Amelia watched them down the street and waved a farewell as they turned the corner. “It’ll be a bit lonesome,” she said. “One thing, I shan’t be burgled, with all them dogs in the house.”
The voices of the dogs, as she went in and shut the door, seemed to assure her that she would not even be so very lonely.
And now they were really on the road.

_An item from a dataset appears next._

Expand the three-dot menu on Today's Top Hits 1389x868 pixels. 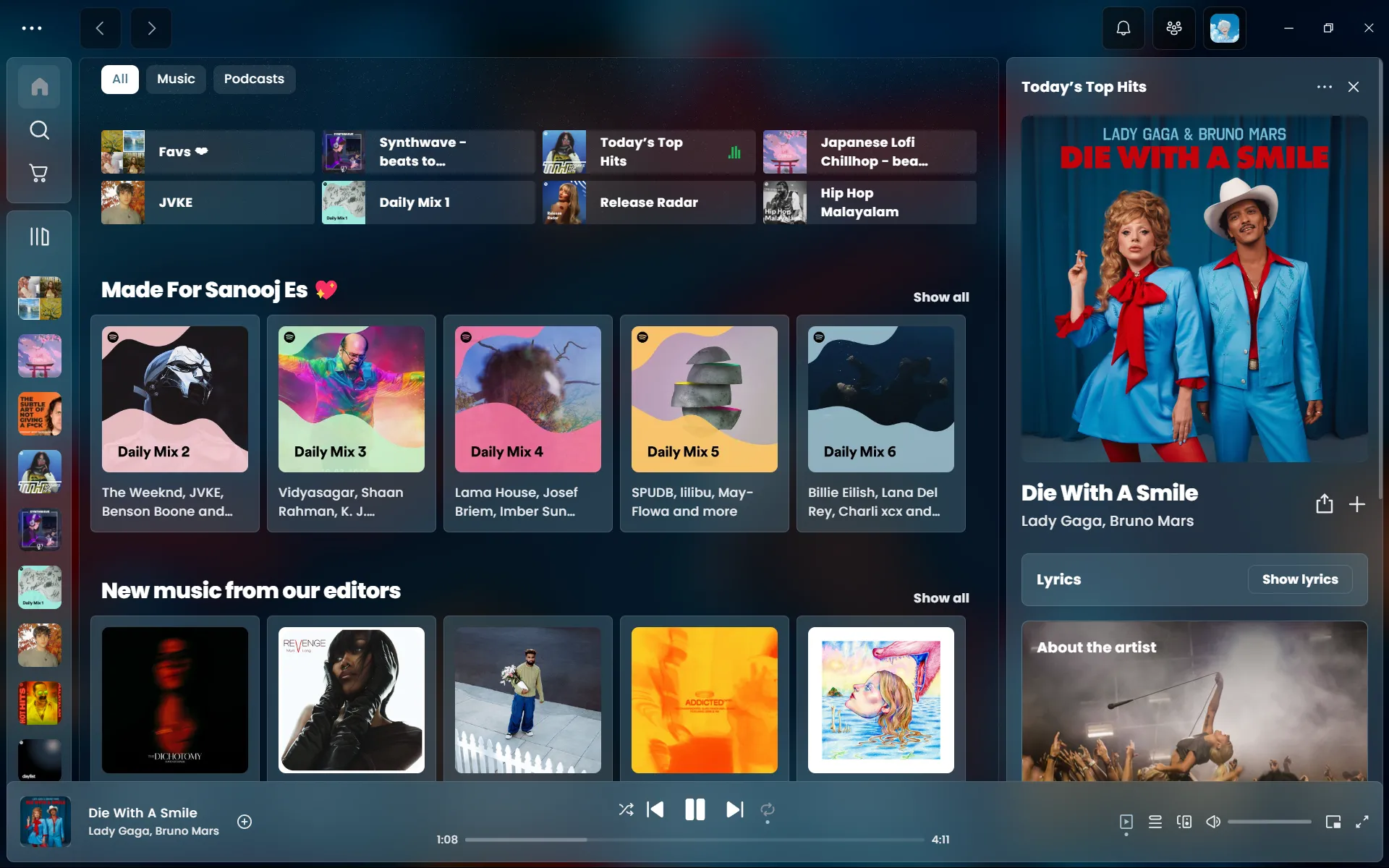coord(1322,88)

And they were going to Arden — to that place by the sea where Dickie’s uncle, in the other life, had a castle, and where Dickie was to meet his cousins, after his seven months of waiting.

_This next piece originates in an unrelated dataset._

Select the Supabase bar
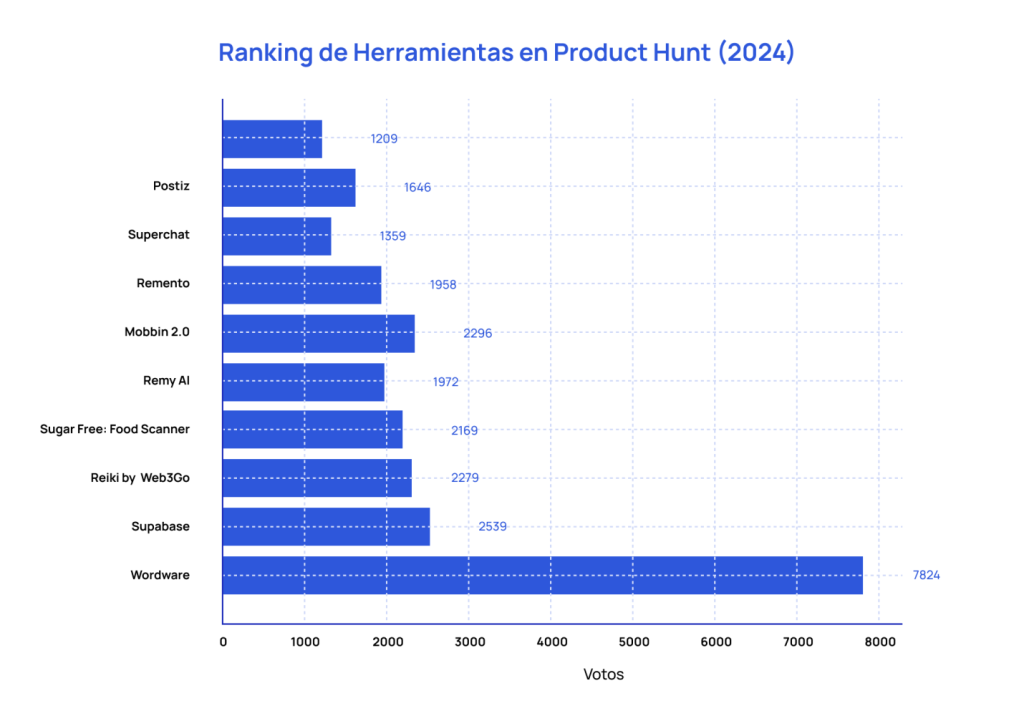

You may think that Dickie would be very excited by the thought of meeting, in this workaday, nowadays world, the children with whom he had had such wonderful adventures in the other world, the dream world — too excited, perhaps, to feel really interested in the little every-day happenings of “the road.” But this was not so. The present was after all the real thing. The dreams could wait. The knowledge that they were there, waiting, made all the ordinary things more beautiful and more interesting. The feel of the soft dust underfoot, the bright, dewy grass and clover by the wayside, the lessening of houses and the growing wideness of field and pasture, all contented and delighted Dickie. He felt to the full all the joy that Mr. Beale felt in “‘oofing it,” and when as the sun was sinking they overtook a bent, slow-going figure, it was with a thrill of real pleasure that Dickie recognized the woman who had given him the blue ribbon for True.